Australian Criminal Intelligence Commission
The Australian Criminal Intelligence Commission has today released the fourth report of the National Wastewater Drug Monitoring Program, revealing that of the illicit drugs tested, consumption of methylamphetamine and cocaine has increased across Australia.
Nicotine and alcohol remain the highest consumed substances, with methylamphetamine remaining the highest consumed illicit drug in the country.
The consumption of MDA and MDMA remains low and variable across sites. In general, heroin consumption was lower than the pharmaceutical opioids—fentanyl and oxycodone—with average regional consumption of fentanyl and oxycodone exceeding that in capital city sites.
Minister for Law Enforcement and Cyber Security, the Hon. Angus Taylor MP, launched the report today alongside Australian Criminal Intelligence Commission Chief Executive Officer, Michael Phelan APM in Mandurah, Western Australia.
“The National Wastewater Drug Monitoring Program continues to provide government, health and law enforcement agencies, and the community with a clear picture of drug consumption across Australia,” Mr Phelan said.
“Our partners have used wastewater results to target locations for policy initiatives, testing the appropriateness of resource allocation and prioritisation decisions, and as a means of reliably and regularly measuring the demand for certain illicit commodities.
“Analysis of wastewater data has enabled us to estimate the annual national consumption of methylamphetamine, cocaine, MDMA and heroin.
“Such estimates can then be compared with other data, such as the weight of drugs seized by law enforcement, to further enrich our collective understanding of these drug markets and identify the most effective supply, demand and harm reduction measures.
“The program is one of the best in the world, based on the number of substances tested, the frequency of testing, its breadth, depth and geographic scope and the longitudinal data it is generating.”
The report covers 54 per cent of the population, which equates to about 12.7 million people. Population estimates have been refined in this report, which has increased the precision and accuracy of consumption estimates. This enables the Australian Criminal Intelligence Commission and its partners to inform the most effective, targeted response to drug demand and supply—particularly in high-use areas.
The fourth report contained data from all states and territories, enabling the program to provide a national picture of drug use. In this report, 45 wastewater treatment plants across Australia participated in the collection of wastewater samples, covering 12 substances. Samples were collected in October and December 2017.
“We once again thank the operators of wastewater facilities across the country for participating in this national program,” Mr Phelan said.
“As one of the only countries in the world where wastewater analysis receives full funding from the government, we are grateful to the Australian Government for allowing us to develop and share this picture of drug use in Australia.”
The Australian Criminal Intelligence Commission received $3.6 million over three years from Proceeds of Crime funding for the National Wastewater Drug Monitoring Program and has commissioned the University of Queensland, and through it the University of South Australia, to undertake the program and prepare the reports containing its findings. A total of nine public reports will be released over the three year period, with three reports released per annum.
The report is available from the Australian Criminal Intelligence Commission website.

EXTRACTED DATA —
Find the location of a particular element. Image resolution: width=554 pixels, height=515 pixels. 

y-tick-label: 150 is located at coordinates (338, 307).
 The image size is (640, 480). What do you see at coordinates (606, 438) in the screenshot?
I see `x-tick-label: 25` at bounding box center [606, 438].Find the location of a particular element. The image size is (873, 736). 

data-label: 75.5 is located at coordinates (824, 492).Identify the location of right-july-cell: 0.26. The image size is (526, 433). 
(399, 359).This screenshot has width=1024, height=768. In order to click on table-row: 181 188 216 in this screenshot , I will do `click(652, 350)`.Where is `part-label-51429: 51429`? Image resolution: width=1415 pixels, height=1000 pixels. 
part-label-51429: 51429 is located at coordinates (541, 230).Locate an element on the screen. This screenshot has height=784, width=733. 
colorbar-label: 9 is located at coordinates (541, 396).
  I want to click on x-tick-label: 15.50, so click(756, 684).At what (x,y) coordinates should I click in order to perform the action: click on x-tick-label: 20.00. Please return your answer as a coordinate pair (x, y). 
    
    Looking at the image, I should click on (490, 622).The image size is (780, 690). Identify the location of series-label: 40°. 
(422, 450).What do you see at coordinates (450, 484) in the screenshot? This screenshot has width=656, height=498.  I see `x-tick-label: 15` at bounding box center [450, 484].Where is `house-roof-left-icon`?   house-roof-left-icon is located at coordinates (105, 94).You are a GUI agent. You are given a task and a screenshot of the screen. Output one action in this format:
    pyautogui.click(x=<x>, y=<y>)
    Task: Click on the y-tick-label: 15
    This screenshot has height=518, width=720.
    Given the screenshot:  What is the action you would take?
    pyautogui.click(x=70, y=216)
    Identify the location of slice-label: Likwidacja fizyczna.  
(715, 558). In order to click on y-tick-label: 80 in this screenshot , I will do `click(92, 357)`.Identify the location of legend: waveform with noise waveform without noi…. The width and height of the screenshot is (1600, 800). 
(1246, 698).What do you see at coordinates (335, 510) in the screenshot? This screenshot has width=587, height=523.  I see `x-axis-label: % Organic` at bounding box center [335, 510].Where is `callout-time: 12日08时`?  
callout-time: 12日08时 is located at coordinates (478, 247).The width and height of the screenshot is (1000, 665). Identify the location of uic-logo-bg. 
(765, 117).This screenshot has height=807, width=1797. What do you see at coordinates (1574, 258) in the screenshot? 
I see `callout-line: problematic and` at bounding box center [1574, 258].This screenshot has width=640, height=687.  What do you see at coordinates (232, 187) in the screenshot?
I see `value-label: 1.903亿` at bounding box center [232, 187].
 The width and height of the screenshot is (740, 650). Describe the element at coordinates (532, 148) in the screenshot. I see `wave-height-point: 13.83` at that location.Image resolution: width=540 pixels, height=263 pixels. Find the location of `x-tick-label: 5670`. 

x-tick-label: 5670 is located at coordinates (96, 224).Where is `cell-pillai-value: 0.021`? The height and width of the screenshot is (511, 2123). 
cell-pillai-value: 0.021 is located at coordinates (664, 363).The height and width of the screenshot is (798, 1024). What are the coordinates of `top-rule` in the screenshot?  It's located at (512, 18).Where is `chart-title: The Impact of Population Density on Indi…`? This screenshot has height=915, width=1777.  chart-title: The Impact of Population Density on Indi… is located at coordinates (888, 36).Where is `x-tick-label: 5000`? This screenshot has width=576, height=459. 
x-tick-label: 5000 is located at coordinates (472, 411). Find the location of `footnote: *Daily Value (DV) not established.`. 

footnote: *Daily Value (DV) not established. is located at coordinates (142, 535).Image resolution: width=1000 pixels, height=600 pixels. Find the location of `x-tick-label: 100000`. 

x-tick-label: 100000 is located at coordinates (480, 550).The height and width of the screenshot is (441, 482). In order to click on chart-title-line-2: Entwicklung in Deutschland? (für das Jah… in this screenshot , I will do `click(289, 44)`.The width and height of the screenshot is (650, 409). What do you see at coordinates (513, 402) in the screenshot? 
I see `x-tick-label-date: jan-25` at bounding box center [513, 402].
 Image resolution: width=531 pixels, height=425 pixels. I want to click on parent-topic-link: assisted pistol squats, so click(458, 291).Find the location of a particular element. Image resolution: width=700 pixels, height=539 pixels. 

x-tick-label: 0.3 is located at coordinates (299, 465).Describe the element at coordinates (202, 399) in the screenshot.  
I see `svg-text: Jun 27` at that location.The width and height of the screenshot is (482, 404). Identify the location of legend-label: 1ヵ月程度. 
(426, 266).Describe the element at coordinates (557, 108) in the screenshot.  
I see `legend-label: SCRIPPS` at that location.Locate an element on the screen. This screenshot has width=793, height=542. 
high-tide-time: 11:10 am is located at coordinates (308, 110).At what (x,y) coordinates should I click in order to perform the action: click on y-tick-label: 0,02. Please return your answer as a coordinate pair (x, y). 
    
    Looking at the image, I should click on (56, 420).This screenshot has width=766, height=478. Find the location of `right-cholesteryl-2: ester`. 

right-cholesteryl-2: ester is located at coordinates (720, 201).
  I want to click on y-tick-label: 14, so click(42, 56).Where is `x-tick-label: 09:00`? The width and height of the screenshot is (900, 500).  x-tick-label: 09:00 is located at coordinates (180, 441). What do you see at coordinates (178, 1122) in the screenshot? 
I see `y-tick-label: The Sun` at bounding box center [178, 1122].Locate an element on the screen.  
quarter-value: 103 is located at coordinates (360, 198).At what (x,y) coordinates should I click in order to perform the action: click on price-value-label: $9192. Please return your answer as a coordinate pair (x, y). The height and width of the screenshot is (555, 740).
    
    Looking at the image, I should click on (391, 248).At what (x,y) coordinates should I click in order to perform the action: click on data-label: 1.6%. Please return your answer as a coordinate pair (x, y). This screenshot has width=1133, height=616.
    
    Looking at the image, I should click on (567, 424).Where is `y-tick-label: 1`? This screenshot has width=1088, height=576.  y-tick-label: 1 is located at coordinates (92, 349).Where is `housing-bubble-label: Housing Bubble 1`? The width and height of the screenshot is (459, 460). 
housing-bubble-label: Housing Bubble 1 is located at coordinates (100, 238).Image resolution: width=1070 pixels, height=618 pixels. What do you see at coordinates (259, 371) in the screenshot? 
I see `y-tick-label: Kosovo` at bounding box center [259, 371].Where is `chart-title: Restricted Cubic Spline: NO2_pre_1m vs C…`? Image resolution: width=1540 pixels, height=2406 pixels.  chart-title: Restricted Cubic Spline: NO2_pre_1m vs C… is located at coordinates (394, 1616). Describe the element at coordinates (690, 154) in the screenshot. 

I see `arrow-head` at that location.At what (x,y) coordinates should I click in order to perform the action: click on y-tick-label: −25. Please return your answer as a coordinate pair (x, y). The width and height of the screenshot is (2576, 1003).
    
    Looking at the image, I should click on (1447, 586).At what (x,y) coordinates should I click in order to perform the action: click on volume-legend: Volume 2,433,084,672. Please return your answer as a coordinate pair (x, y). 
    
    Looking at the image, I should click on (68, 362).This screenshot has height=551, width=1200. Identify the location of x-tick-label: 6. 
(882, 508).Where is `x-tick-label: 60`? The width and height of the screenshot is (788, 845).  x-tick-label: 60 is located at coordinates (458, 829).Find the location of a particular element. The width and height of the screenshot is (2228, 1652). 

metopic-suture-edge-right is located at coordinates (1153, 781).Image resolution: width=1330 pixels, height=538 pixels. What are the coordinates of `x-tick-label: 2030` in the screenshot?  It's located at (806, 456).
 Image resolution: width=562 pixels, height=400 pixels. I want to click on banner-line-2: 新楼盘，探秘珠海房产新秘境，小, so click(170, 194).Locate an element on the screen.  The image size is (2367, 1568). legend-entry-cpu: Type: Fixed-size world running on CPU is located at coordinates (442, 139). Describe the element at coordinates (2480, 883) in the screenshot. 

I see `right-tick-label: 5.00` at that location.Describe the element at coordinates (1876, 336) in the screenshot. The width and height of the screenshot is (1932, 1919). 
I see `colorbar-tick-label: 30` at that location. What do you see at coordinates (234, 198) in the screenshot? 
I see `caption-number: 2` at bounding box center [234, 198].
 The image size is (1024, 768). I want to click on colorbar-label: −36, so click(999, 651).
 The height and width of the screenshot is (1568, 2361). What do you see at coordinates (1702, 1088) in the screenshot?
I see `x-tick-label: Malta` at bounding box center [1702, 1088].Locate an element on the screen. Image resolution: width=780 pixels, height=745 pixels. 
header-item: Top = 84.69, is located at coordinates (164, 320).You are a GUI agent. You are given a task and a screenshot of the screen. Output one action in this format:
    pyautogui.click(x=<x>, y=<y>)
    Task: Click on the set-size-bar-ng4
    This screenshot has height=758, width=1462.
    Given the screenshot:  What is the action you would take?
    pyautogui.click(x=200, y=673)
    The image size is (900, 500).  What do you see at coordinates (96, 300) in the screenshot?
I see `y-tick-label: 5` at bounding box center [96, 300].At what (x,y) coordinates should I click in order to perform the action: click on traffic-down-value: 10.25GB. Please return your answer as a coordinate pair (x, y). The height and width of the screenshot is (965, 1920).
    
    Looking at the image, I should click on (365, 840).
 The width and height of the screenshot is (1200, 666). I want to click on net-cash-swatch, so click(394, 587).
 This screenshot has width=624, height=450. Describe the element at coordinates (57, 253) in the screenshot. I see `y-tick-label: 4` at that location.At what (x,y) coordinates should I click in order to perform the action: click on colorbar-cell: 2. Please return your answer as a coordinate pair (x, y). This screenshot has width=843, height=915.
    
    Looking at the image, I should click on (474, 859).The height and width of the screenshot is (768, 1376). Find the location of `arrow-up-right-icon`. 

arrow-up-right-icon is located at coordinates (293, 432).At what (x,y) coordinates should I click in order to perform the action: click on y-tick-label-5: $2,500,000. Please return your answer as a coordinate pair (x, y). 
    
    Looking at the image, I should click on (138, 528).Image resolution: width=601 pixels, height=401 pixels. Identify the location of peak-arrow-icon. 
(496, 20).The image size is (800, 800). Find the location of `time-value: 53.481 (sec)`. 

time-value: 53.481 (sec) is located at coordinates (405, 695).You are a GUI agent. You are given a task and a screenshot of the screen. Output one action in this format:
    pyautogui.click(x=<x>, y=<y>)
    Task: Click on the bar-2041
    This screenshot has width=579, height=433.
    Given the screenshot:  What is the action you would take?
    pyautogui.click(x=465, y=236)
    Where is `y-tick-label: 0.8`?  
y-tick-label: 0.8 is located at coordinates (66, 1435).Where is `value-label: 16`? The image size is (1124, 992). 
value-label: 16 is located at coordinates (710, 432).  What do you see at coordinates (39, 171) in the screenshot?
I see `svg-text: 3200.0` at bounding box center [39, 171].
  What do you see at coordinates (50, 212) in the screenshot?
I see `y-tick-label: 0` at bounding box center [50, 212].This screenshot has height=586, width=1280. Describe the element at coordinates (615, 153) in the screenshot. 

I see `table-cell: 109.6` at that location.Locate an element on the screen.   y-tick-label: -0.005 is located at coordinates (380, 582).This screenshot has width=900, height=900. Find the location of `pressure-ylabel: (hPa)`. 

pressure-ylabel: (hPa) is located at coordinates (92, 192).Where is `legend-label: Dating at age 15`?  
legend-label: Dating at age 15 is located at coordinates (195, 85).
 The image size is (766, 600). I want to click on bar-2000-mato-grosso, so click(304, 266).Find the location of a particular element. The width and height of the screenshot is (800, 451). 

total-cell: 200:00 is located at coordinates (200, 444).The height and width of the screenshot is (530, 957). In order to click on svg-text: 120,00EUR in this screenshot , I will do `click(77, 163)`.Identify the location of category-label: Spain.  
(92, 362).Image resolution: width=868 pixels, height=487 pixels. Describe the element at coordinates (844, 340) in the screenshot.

TRY IT — Please echo the wastewater drug monitoring release above, everything from "The consumption of" down to "Mandurah, Western Australia.", word for word.

EXPECTED ANSWER —
The consumption of MDA and MDMA remains low and variable across sites. In general, heroin consumption was lower than the pharmaceutical opioids—fentanyl and oxycodone—with average regional consumption of fentanyl and oxycodone exceeding that in capital city sites.
Minister for Law Enforcement and Cyber Security, the Hon. Angus Taylor MP, launched the report today alongside Australian Criminal Intelligence Commission Chief Executive Officer, Michael Phelan APM in Mandurah, Western Australia.